A voz e a vez da experiência
Ainda que na última década marcas tenham incluído modelos 60+ em desfiles e editoriais de moda, o fenômeno não se tornou norma e o setor ainda continua a desejar em certos quesitos, como produtos inclusivos. “Com o envelhecimento, mudanças no corpo também acontecem e sinto que a oferta de produtos que atendem essa necessidade ainda pode ser mais diversa”, afirma Sheila O’Callaghan, jornalista que agora virou modelo sênior.
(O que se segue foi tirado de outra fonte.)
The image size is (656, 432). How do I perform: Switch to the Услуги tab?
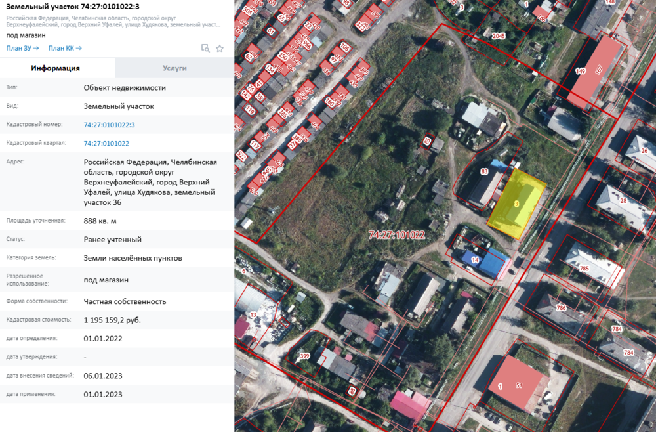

Segundo o relatório The World Population Prospects 2019, da Organização das Nações Unidas (ONU), a população mundial com mais de 65 anos será de 17% até 2050. Em 2019, era de 9%. No Brasil, o envelhecimento cresce a passos largos. A projeção do Ipea (Instituto de Pesquisas Econômicas Aplicadas) é de que pessoas com mais de 65 anos no Brasil passarão de 9,5%, em 2019, para 25,5% até 2060.
À medida que cresce, a população da melhor idade também se digitaliza e cumpre importante papel no consumo pela internet. De acordo com o Google Survey Black Friday de 2018, os consumidores maiores de 55 anos compraram 1,4 vezes mais do que a faixa entre 18 e 54 anos, durante a data promocional. No Brasil, pessoas acima de 60 anos movimentam 1,8 trilhão de reais por ano, de acordo com dados do Pnad-IBGE.
“O público da terceira idade é quem tem o maior poder de compra e por muito tempo foi deixado de lado nas comunicações das marcas”, afirma Daniela Penteado, gerente de contas e especialista em tendências no WGSN Brasil – uma das empresas líderes em tendências de comportamento e consumo. “Com isso, as áreas de marketing estão reavaliando suas estratégias para incluir esse perfil em sua comunicação. Esses consumidores querem se sentir incluídos e representados. A era da autenticidade tem impulsionado representações mais realistas da beleza e, embora os produtos anti-idade ainda façam sucesso, a narrativa está se afastando do combate aos efeitos do envelhecimento e adotando uma postura ‘sinta-se bem em qualquer idade’”.